- Activity: Could you return every record below word for word, leaving out the pictures?

━━━ Listed records

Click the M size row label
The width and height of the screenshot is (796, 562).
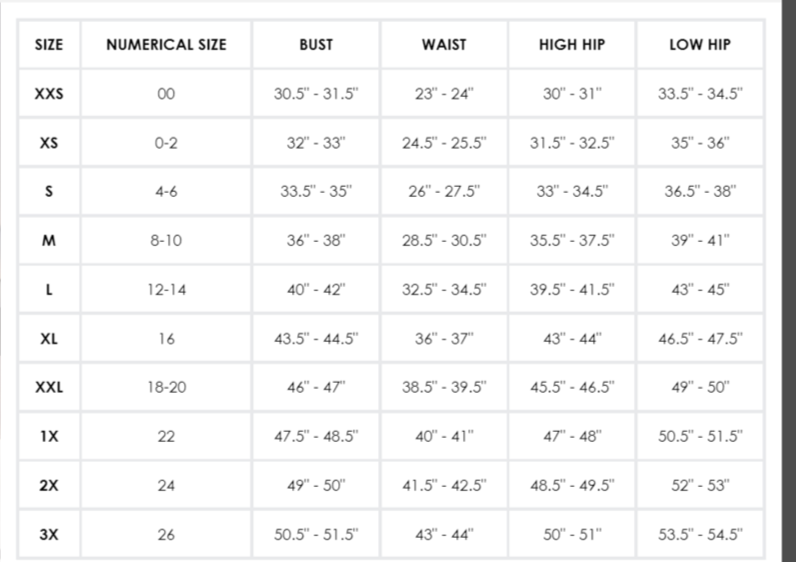tap(49, 241)
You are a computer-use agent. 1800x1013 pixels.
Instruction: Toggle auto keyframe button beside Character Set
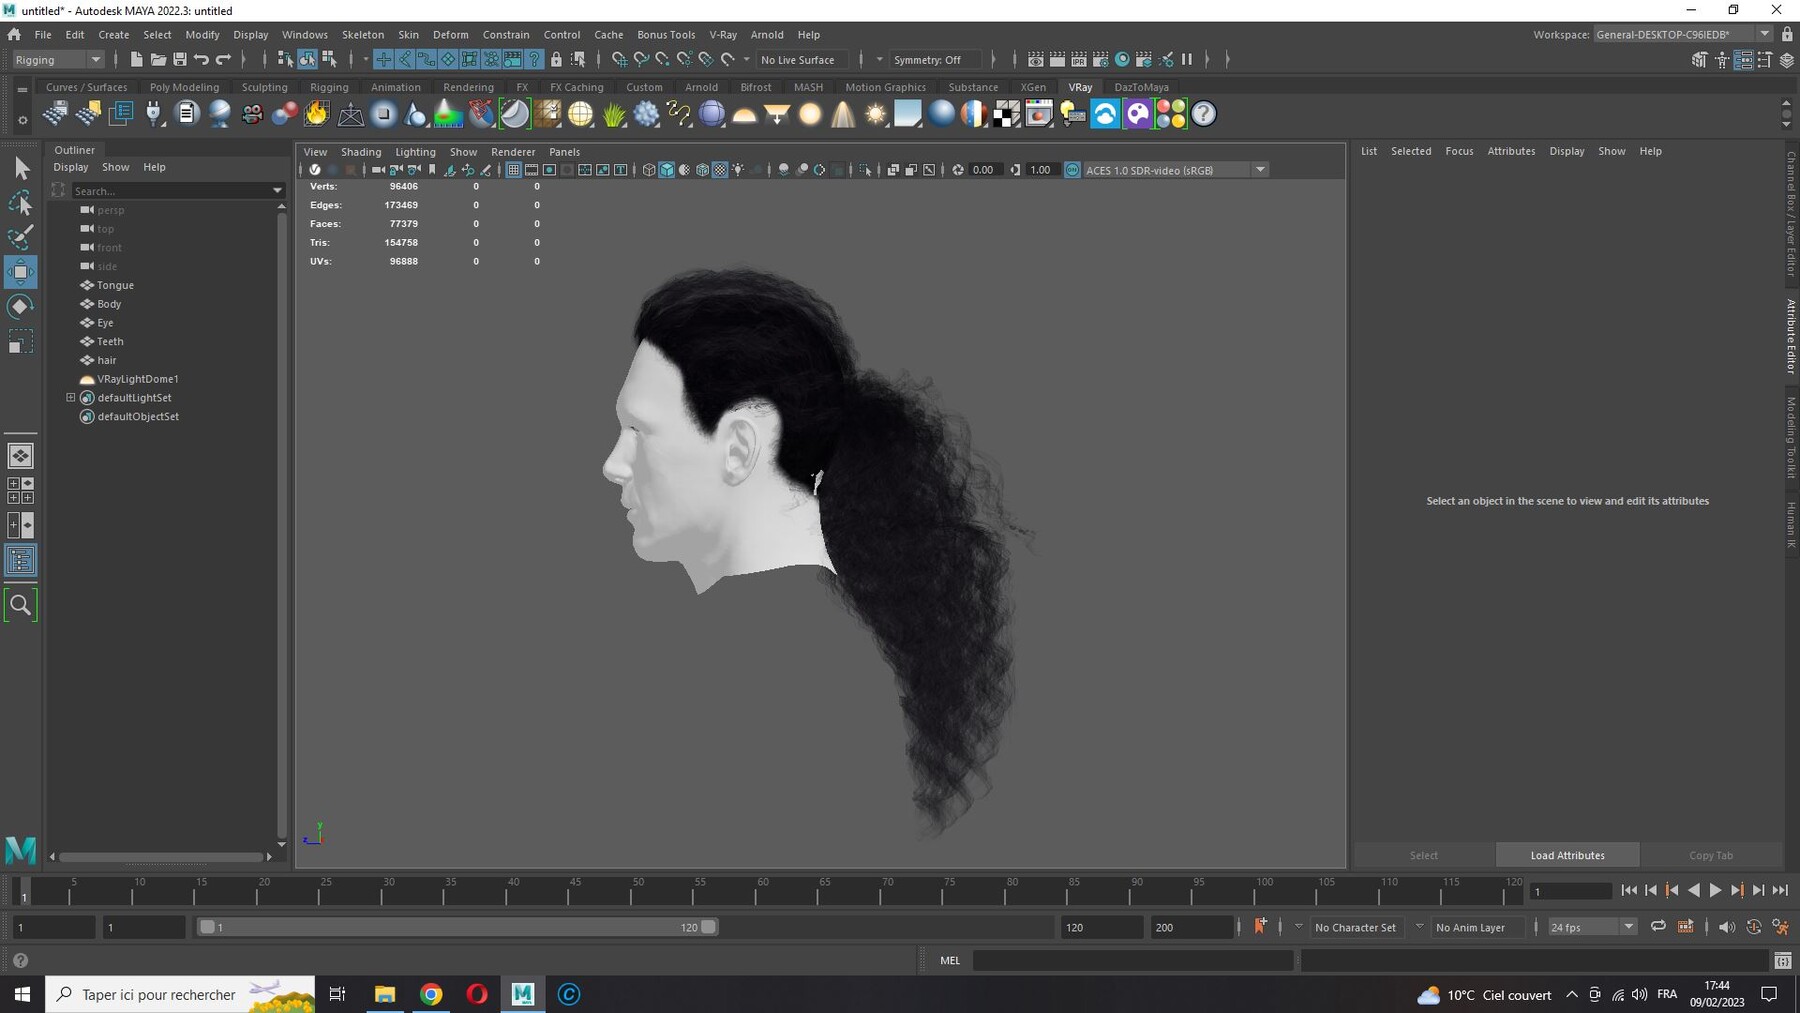1260,927
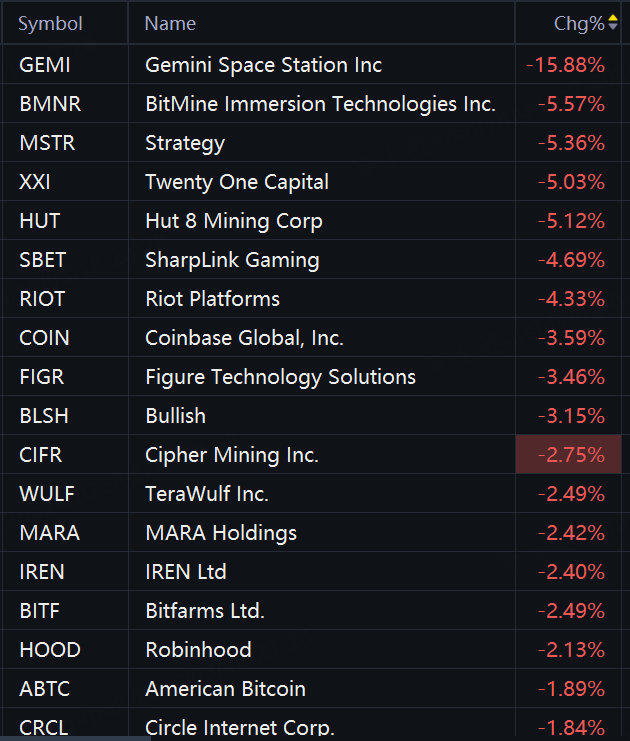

━━━━━━

- Solution to this problem:
Click the M size row label
The width and height of the screenshot is (796, 562).
tap(49, 241)
You are a computer-use agent. 1800x1013 pixels.
Instruction: Toggle auto keyframe button beside Character Set
1260,927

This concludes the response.